Benefiting from our previous collaborations, the discovery phase progressed swiftly. With an in-depth understanding of the client’s preferences and requirements, we efficiently gathered specific project needs and conducted a thorough analysis of the target audience and market dynamics. Additionally, the team prepared detailed technical proposals, ensuring a cohesive and comprehensive project outline.
Drawing from our collective experience and expertise, we opted for an Agile development approach with 2-week sprints to enhance project efficiency and adaptability. By breaking down the development process into iterative cycles, the development team could continuously gather feedback from the client and make necessary adjustments to meet evolving requirements.
Developing a robust network layer was pivotal in handling network requests and facilitating seamless communication between the app and the server-side components. Our team employed Swift and NetworkLayer technologies to create a reliable and efficient network infrastructure for smooth data transmission and synchronization.
To ensure a scalable and maintainable codebase, our developers adopted the Model-View-ViewModel-Coordinator (MVVM-C) architectural pattern. This separation of concerns allowed us to manage complex data interactions, UI updates, and navigation flows efficiently. The architecture facilitated code modularity, making it easier to implement new features and perform updates without compromising the stability of the application.

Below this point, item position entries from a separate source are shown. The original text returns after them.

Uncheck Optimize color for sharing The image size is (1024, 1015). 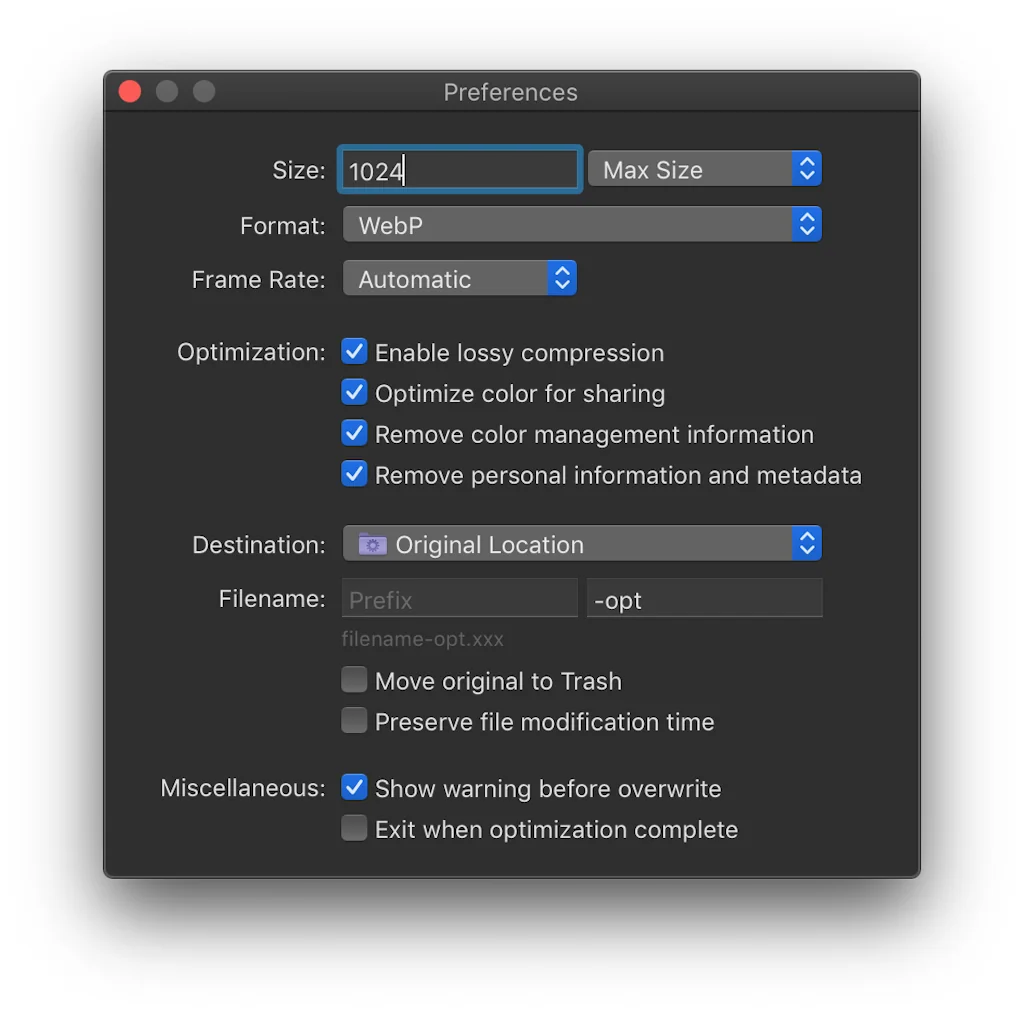tap(355, 393)
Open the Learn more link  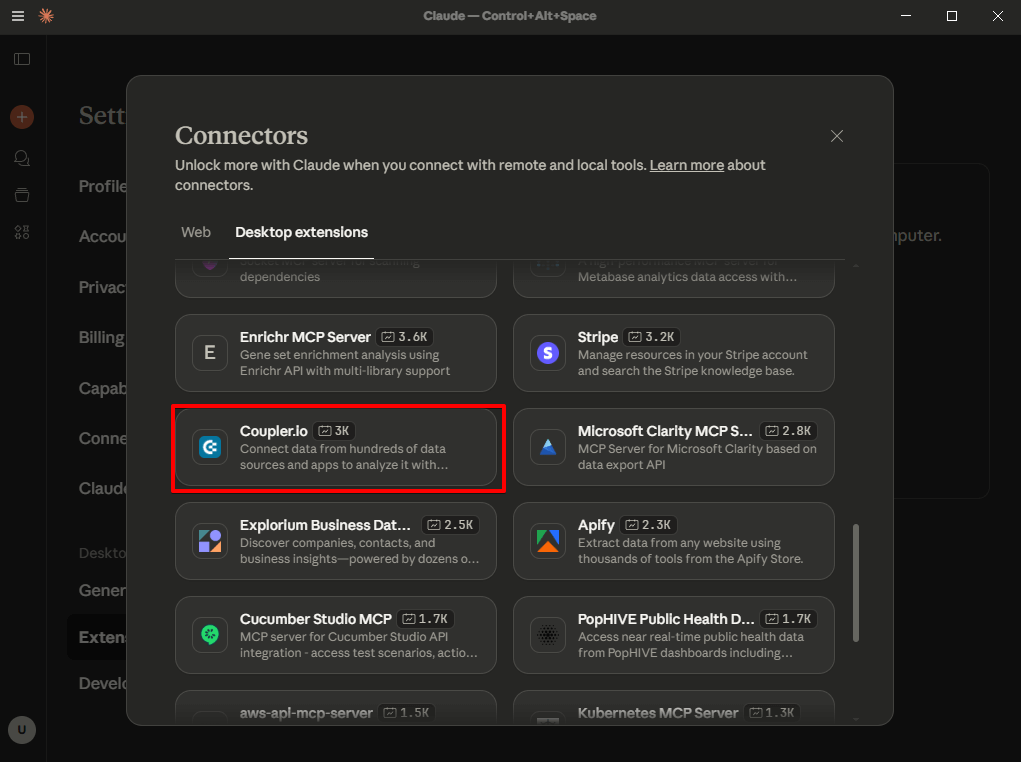[x=686, y=165]
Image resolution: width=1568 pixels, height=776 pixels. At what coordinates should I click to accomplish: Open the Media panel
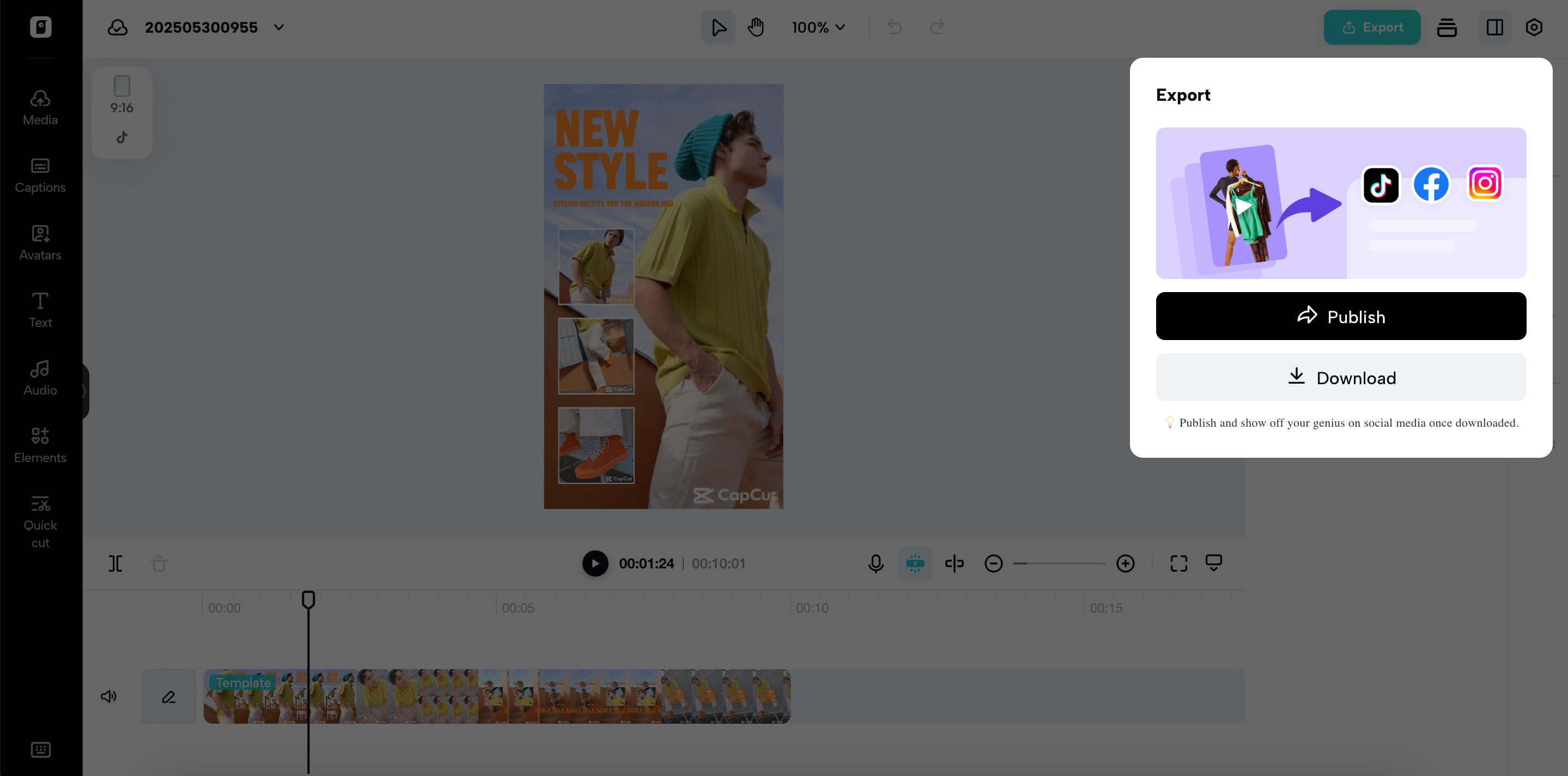[x=40, y=108]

We harnessed the power of Firebase as the backend platform for seamless data storage, synchronization, and management. The Firebase Realtime Database and Cloud Firestore were skillfully integrated to store the collected demographic and emotional data securely. Additionally, Firebase’s authentication and authorization features were employed to protect data and control access.

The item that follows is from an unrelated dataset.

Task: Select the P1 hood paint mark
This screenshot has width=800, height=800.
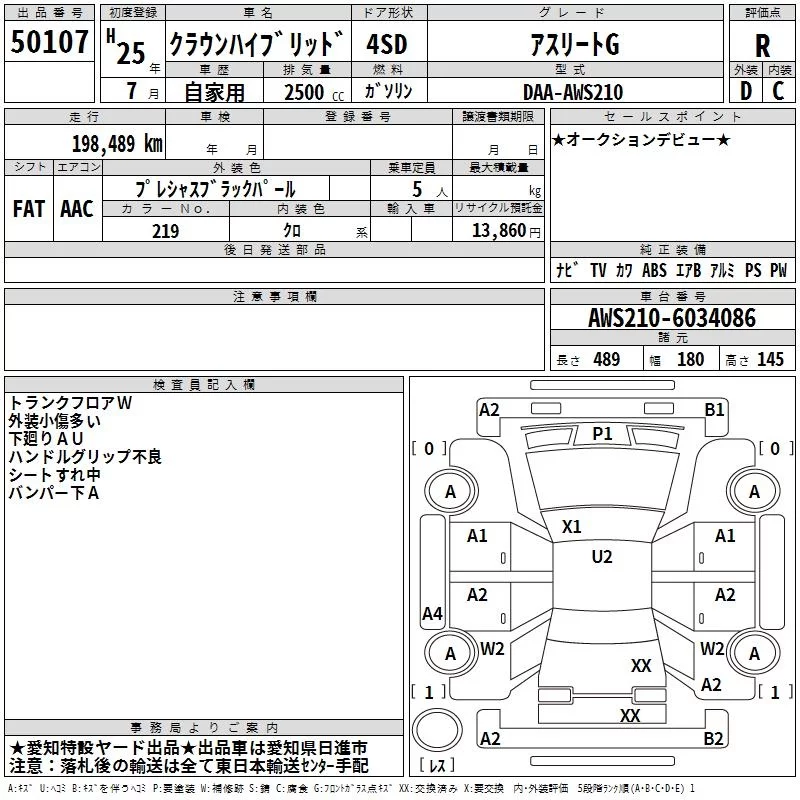Action: (x=602, y=434)
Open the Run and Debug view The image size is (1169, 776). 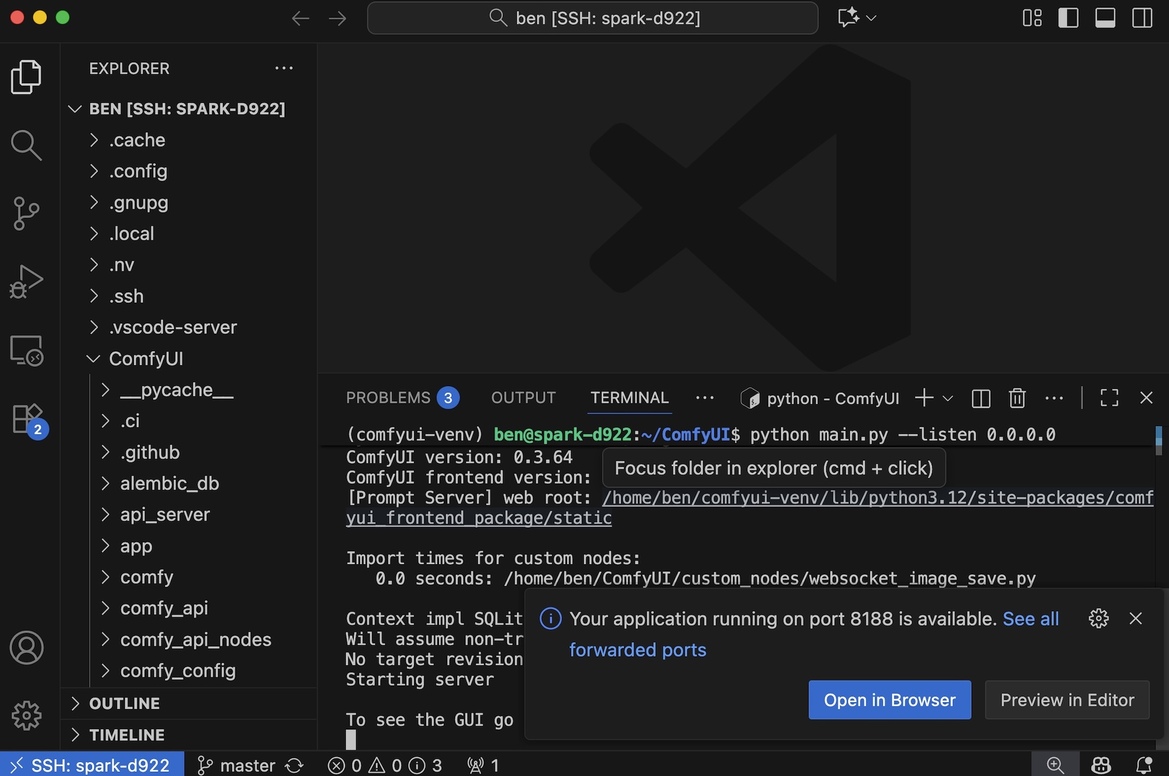pos(26,282)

To enhance data processing and analysis capabilities while maintaining a responsive user experience, we strategically implemented multithreading techniques. Such an approach enabled us to efficiently distribute tasks across multiple threads, avoiding UI freezes and improving overall performance. Furthermore, rigorous performance optimization strategies were employed to maximize the application’s efficiency and resource utilization.
Crafting an intuitive and visually appealing user interface was paramount to delivering a seamless and engaging experience for both drivers and passengers. Our dedicated UX/UI designer meticulously followed industry best practices and brand guidelines to create an aesthetically pleasing design. The result was an interface that effortlessly guided users through the app’s functionalities and ensured a delightful user experience.

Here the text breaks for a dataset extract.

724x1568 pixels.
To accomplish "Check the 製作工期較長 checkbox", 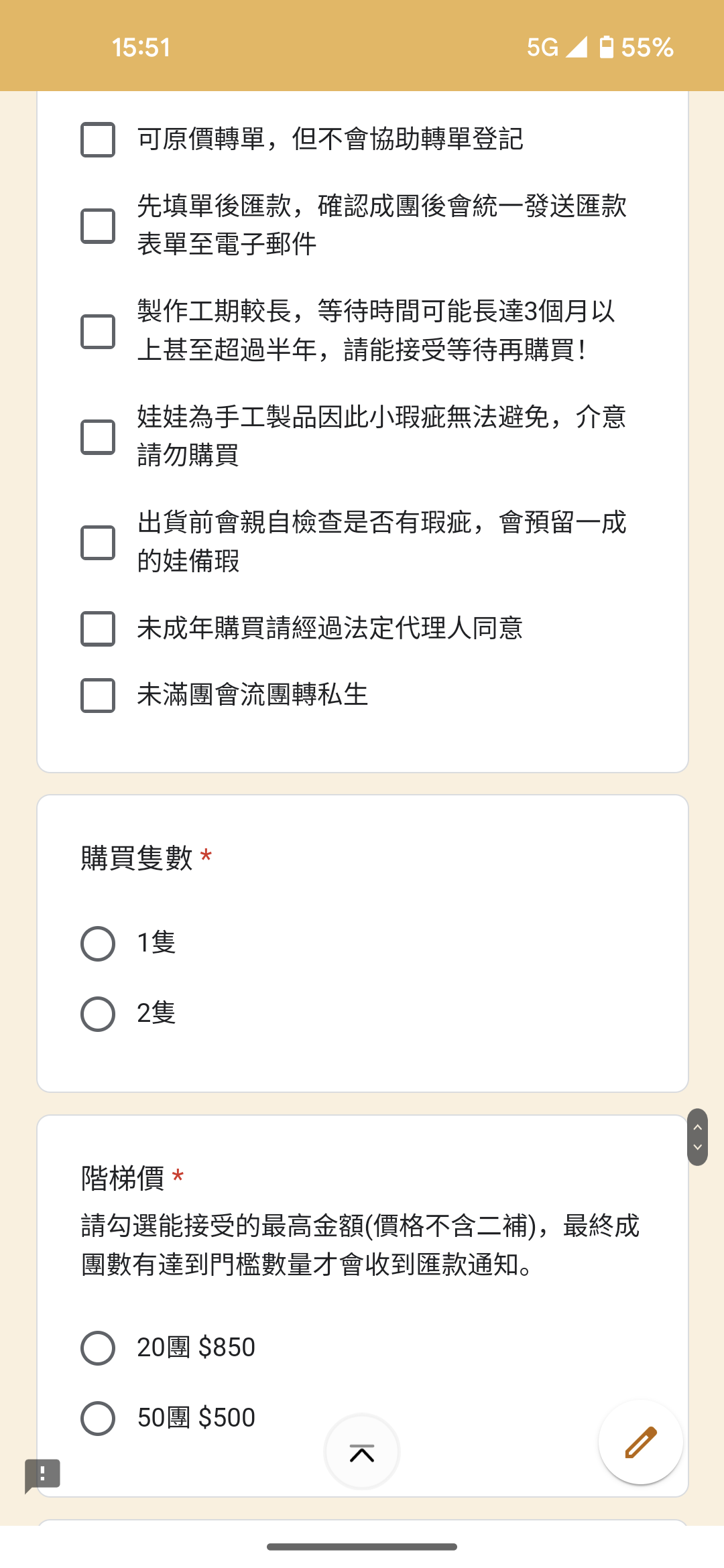I will 98,332.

QA engineers at Modsen conducted thorough testing throughout the development process, encompassing both unit testing and integration testing. As a result of this rigorous approach, we were able to identify and resolve any issues or performance bottlenecks. We also ran acceptance testing with the client to verify that the final solution functioned reliably and accurately, meeting the highest standards of quality.
Throughout the development process, Modsen team provided regular demonstrations to the client, keeping them updated on the project’s progress and incorporating their valuable feedback to align the solution with their vision.
As part of ensuring the solution’s quality, the in-car advertising app underwent a comprehensive third-party audit by a reputable firm. The audit evaluated its architecture, codebase, network infrastructure, and data security. Successfully validating the application’s adherence to internationally recognized standards, including ISO 27001 for information security management and GDPR compliance for data privacy, relevant regional certificates were obtained, affirming the solution’s reliability, adherence to best practices, and commitment to safeguarding user data, thus instilling confidence in both the client and end-users.
Before the final delivery, we performed acceptance testing with the client to verify that the solution met all requirements and expectations. This step ensured the successful fulfillment of the client’s objectives and seamless integration into their existing ecosystem.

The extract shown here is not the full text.